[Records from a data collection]
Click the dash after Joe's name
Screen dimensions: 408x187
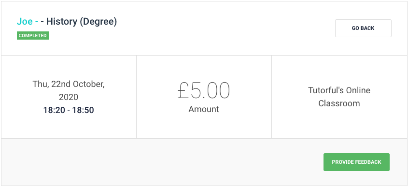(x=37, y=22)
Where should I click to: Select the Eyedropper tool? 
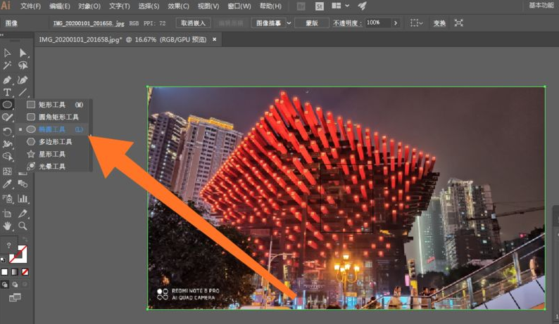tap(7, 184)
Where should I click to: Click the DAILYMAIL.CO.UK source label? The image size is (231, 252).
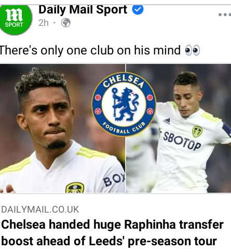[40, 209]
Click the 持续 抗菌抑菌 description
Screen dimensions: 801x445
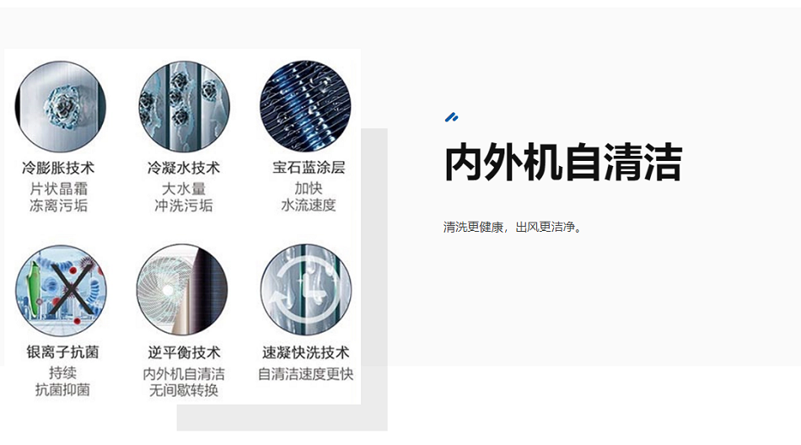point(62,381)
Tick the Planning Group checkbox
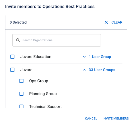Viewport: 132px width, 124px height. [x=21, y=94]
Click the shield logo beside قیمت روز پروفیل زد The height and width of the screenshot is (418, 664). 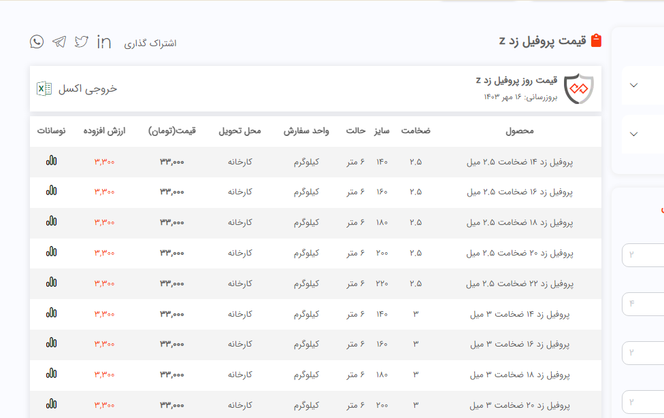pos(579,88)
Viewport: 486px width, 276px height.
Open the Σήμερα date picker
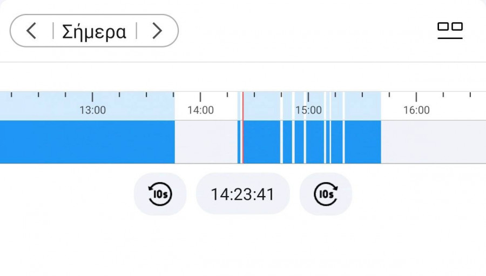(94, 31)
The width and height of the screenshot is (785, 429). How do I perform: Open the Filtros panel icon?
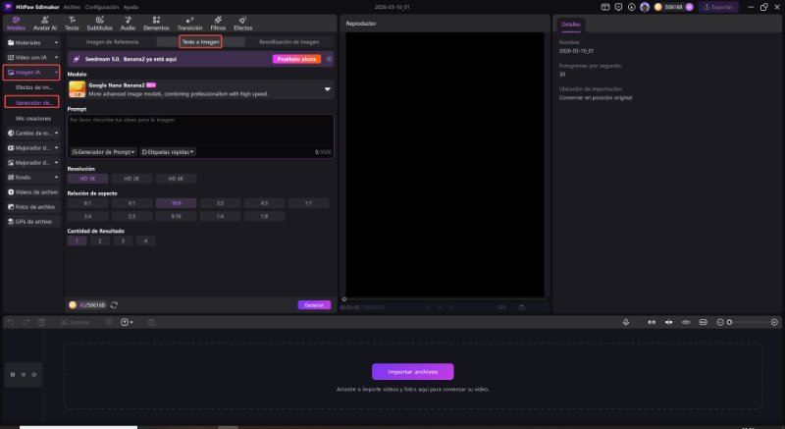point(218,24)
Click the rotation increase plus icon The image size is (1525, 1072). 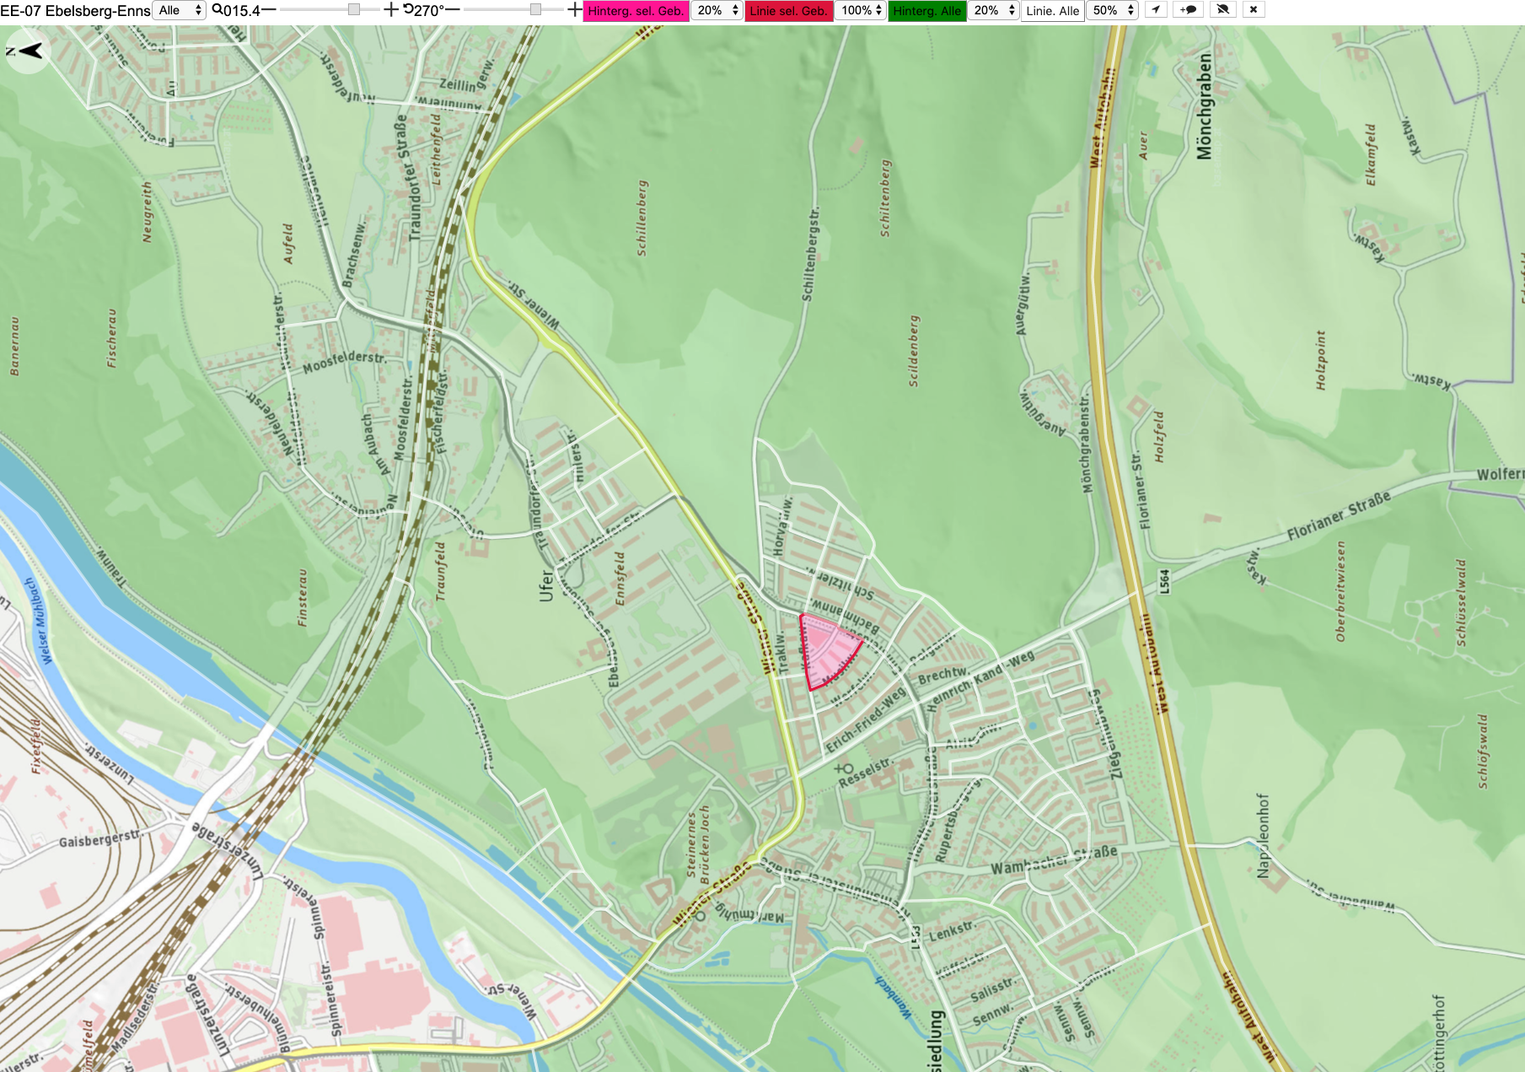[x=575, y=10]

To do
Return nothing but the lines running from the start of the data to the line with "Click the 持续 抗菌抑菌 description", please, both ends included and no pictures.

Answer box
Click the dash after Joe's name
Screen dimensions: 408x187
(x=37, y=22)
Where should I click to: Select the Eyedropper tool? 
tap(7, 184)
Where should I click to: Click the DAILYMAIL.CO.UK source label? The image size is (231, 252).
[40, 209]
Click the 持续 抗菌抑菌 description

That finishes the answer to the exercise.